:: Problem statement ::
What you output should match the data below exactly.

(Input data begins)

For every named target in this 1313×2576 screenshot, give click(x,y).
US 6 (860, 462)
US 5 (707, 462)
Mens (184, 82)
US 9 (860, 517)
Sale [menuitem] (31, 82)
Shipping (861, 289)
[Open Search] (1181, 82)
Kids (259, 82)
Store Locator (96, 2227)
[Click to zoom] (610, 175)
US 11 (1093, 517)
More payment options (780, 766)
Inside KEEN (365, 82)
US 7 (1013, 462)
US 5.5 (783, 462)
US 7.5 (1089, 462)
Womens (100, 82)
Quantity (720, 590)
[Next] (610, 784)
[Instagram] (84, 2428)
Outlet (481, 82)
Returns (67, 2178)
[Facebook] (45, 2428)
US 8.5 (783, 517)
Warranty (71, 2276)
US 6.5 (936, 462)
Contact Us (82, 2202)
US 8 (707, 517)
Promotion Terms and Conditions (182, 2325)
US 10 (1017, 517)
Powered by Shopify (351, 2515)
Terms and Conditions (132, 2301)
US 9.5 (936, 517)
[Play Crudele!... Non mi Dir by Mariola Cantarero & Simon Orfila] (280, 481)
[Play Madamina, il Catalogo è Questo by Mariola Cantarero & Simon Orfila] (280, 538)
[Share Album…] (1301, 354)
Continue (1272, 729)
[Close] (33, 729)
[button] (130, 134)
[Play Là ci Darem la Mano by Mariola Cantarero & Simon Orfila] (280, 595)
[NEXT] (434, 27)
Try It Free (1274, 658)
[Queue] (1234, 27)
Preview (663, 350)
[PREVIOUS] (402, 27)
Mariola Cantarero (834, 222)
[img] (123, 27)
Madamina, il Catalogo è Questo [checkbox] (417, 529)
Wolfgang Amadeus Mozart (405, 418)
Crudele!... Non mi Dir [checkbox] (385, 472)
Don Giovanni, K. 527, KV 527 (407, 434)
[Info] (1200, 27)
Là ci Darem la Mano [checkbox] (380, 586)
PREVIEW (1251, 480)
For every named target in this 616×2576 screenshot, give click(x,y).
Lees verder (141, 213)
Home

(Input data ends)

:: Result ::
For every named target in this 1313×2576 screenshot, give click(x,y).
US 6 (860, 462)
US 5 (707, 462)
Mens (184, 82)
US 9 (860, 517)
Sale [menuitem] (31, 82)
Shipping (861, 289)
[Open Search] (1181, 82)
Kids (259, 82)
Store Locator (96, 2227)
[Click to zoom] (610, 175)
US 11 (1093, 517)
More payment options (780, 766)
Inside KEEN (365, 82)
US 7 (1013, 462)
US 5.5 (783, 462)
US 7.5 (1089, 462)
Womens (100, 82)
Quantity (720, 590)
[Next] (610, 784)
[Instagram] (84, 2428)
Outlet (481, 82)
Returns (67, 2178)
[Facebook] (45, 2428)
US 8.5 (783, 517)
Warranty (71, 2276)
US 6.5 (936, 462)
Contact Us (82, 2202)
US 8 (707, 517)
Promotion Terms and Conditions (182, 2325)
US 10 (1017, 517)
Powered by Shopify (351, 2515)
Terms and Conditions (132, 2301)
US 9.5 (936, 517)
[Play Crudele!... Non mi Dir by Mariola Cantarero & Simon Orfila] (280, 481)
[Play Madamina, il Catalogo è Questo by Mariola Cantarero & Simon Orfila] (280, 538)
[Share Album…] (1301, 354)
Continue (1272, 729)
[Close] (33, 729)
[button] (130, 134)
[Play Là ci Darem la Mano by Mariola Cantarero & Simon Orfila] (280, 595)
[NEXT] (434, 27)
Try It Free (1274, 658)
[Queue] (1234, 27)
Preview (663, 350)
[PREVIOUS] (402, 27)
Mariola Cantarero (834, 222)
[img] (123, 27)
Madamina, il Catalogo è Questo [checkbox] (417, 529)
Wolfgang Amadeus Mozart (405, 418)
Crudele!... Non mi Dir [checkbox] (385, 472)
Don Giovanni, K. 527, KV 527 (407, 434)
[Info] (1200, 27)
Là ci Darem la Mano [checkbox] (380, 586)
PREVIEW (1251, 480)
For every named target in this 616×2576 screenshot, give click(x,y).
Lees verder (141, 213)
Home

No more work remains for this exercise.